Ma se gli uomini sono meno smarriti nel loro approccio con la natura, non per questo le condizioni oggettive in cui i guardiani svolgono il loro lavoro sono diverse. Gli elementi conservano la loro forza. Pochi anni or sono un uomo ebbe rovinata la salute per essere stato sorpreso in pieno inverno dalla tormenta. Rimase sei ore senza riparo. Si trovava, e ne era cosciente, a poche decine di metri dalla casa dei guardiani, ma non poteva scorgere la salvezza a causa della violenza del maltempo. Ennio Re Fiorentin, 43 anni, rampollo di una grande dinastia di guide alpine di Usseglio, ricorda:" ho vissuto l'esperienza di guardiano negli anni '60. Anch'io rammento nevicate memorabili. Una volta fummo costretti a non poter uscire dalla casetta per 15 giorni consecutivi, per la neve e la tormenta. La paura di rimanere isolati e di non ricevere soccorsi in caso di malattia era l'aspetto più opprimente del mestiere". Re Fiorentin racconta che il fratello, come lui custode alle dighe, nell'inverno del '68 rischiò la vita per una peritonite; il maltempo gli aveva impedito di scendere prontamente a valle ai primi sintomi. Anche Ignazio Guglielmino, 59 anni, di Viu', ha vissuto ore drammatiche presso il lago Dietro la Torre: Guglielmino, chiamato "la lepre", è titolare di una impresa di costruzioni. Nel febbraio del '72 venti suoi uomini erano impegnati in interventi edilizi agli impianti. Improvvisamente il tempo volse al peggio. In poche ore sulle Valli di Lanzo caddero metri di neve. Usseglio rimase paralizzata.

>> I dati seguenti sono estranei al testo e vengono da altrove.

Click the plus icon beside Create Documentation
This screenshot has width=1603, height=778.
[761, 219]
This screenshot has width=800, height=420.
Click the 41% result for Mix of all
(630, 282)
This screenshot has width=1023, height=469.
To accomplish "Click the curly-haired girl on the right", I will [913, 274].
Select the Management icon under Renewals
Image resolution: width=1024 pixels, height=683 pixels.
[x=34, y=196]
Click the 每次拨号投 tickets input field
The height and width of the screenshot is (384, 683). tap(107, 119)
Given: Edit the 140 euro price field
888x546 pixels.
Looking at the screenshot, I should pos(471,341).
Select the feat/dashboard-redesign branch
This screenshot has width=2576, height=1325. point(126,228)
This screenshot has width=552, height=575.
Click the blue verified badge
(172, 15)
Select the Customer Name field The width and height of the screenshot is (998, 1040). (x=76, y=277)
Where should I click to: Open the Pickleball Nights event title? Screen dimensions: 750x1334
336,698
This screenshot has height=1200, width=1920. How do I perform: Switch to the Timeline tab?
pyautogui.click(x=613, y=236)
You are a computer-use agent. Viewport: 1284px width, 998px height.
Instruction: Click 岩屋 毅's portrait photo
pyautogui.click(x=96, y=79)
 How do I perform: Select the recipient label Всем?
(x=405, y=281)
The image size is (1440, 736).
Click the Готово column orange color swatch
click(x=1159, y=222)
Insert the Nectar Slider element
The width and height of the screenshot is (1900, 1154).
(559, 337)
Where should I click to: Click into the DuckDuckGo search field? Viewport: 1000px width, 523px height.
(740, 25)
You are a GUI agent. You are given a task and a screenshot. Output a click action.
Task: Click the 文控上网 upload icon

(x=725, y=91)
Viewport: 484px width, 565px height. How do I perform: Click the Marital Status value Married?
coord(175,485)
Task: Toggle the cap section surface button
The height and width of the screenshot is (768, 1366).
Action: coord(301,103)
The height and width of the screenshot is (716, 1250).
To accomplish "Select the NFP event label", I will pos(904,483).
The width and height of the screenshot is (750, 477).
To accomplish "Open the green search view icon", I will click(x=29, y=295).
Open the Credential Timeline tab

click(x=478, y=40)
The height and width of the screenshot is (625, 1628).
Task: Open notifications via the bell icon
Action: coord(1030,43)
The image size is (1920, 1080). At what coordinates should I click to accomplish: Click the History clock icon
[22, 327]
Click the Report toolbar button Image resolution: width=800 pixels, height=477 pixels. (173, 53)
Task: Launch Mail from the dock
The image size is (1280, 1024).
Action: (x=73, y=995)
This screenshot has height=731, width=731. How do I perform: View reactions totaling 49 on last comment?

Gli operai e gli addetti dell'ENEL rimasero isolati nella centrale, a 2361 metri di quota, impossibilitati a ricevere aiuti, e minacciati dalle valanghe. Il cibo cominciò a scarseggiare, e spesso mancava la corrente. " Io a casa sapevo che lassù c'erano trenta persone con il naso schiacciato contro i vetri nella speranza di cogliere cambiamenti nel tempo" , racconta Guglielmino. In breve lassù anche le finestre si fecero bianche. "Decisi di raggiungere Usseglio in qualche modo. Di lì ottenni di salire con la funivia, cosa rischiosa perché i sostegni avrebbero potuto cedere al passaggio della cabina. Portai con me quante più provviste potei. Giunto lassù mi aprii la strada nella neve alta, fino alla centrale". La nevicata durò 130 ore consecutive: tutta la valle venne sepolta da sei metri di neve !! Dopo giorni d'angoscia, gli uomini vennero salvati dal " grande uccello rosso". Fu la prima operazione di soccorso condotta con l'elicottero nelle Valli di Lanzo. Come sarebbe andata a finire negli anni '30, quando Gep, Toni e Tomin si spostavano solo a piedi o con gli sci.....
....La montagna riserva sempre sorprese, ma quella Montagna ormai oggi vive solo nei loro ricordi. Quel mestiere è diventato un lavoro, quei fatti delle STORIE da SALVARE perché appartengono a tutta una Comunità.